> [YOUR GOAL] Only the lines containing the string "Share" are needed; copy all of them from the listing.

> [WORKING DATA]
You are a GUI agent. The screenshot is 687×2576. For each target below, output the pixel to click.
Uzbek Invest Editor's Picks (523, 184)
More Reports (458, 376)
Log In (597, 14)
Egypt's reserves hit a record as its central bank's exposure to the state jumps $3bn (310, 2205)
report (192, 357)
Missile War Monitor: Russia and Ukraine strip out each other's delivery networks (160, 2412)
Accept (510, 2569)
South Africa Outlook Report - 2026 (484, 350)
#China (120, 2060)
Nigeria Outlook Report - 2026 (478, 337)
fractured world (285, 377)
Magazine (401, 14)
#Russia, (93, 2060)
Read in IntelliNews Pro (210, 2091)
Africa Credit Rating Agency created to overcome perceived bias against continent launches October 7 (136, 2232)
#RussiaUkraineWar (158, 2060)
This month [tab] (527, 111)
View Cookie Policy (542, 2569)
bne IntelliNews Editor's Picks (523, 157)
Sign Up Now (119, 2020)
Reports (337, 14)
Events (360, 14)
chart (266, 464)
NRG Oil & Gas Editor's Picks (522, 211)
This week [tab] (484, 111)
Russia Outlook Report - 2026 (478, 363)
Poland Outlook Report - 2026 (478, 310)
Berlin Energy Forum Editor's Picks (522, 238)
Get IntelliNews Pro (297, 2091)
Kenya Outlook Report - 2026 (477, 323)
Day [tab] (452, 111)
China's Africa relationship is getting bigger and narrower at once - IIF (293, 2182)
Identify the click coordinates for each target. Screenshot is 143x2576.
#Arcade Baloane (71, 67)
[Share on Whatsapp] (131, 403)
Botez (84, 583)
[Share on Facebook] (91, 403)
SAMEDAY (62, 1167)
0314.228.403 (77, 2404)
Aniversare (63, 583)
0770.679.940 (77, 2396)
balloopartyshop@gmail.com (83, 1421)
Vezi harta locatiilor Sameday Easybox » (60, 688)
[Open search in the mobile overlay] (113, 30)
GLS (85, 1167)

> [OUTPUT BELOW]
[Share on Whatsapp] (131, 403)
[Share on Facebook] (91, 403)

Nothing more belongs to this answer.